10. Seating according to claim 9, characterised in that the tubular adapter (60) comprises an aluminum tube, on the inner wall of which plastically deformable structures are formed by means of which the tubular adapter (60) is fixed non-positively on the outer surface of the pneumatic spring (42).

11. Seating according to claim 2, characterised in that the pneumatic spring (42) comprises a first portion (43), on which the pneumatic spring (42) is enclosed by a tubular adapter (60), and a second portion (43), on which the pneumatic spring (42) is rotationally engaged with a seat carrier (6) of the seat (3).

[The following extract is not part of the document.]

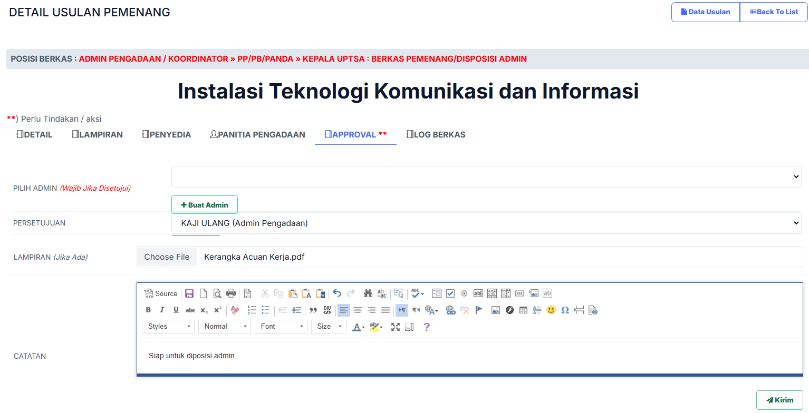Open the Styles dropdown in the editor

pos(168,327)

12. Seating according to claim 11, characterised in that the tubular adapter (60) which encloses the pneumatic spring (42) is enclosed by a sliding tube (62) and is rotationally engaged therewith as limited by the anti-rotation components (51, 52, 53), and a lower opening thereof is connected to a metal disc as a central shaft (61) and a lower end (42a) of the pneumatic spring (42) being fixed to the central shaft (61).

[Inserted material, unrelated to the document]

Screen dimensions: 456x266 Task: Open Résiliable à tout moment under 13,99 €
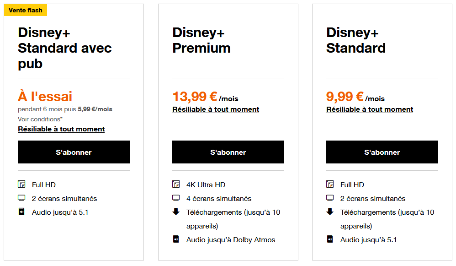click(x=216, y=109)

13. Seating according to claim 2, characterised in that the lower spring seat (46) is fixed to a supporting leg (14) by a first thread (17a) by means of a second thread (17b) and is adjustable in height H.

14. Seating (1) according to claim 1, characterised in that the seat (3) has an apparatus (16) for defining the rearward direction R and it being possible to deflect the pendulum joint (10) to different extents relative to the orientation of the apparatus (16), and a safety apparatus further being provided which makes a smaller, limited deflection of the pendulum column possible in the rearward direction R by comparison with other directions.

15. Seating (1) according to claim 14, characterised in that the apparatus (16) forms a backrest (7).

16. Seating (1) according to claim 14, wherein the pendulum column (4) is connected to the pendulum joint (10) via a supporting leg (14), and the safety apparatus comprises an articulation bowl (12) that receives the supporting leg (14) in such a way that the supporting leg (14) can carry out pendulum movements inside the articulation bowl (12), and the articulation bowl (12) is provided with a deflection limiting system (13) configured to limit deflection in the rearward direction R.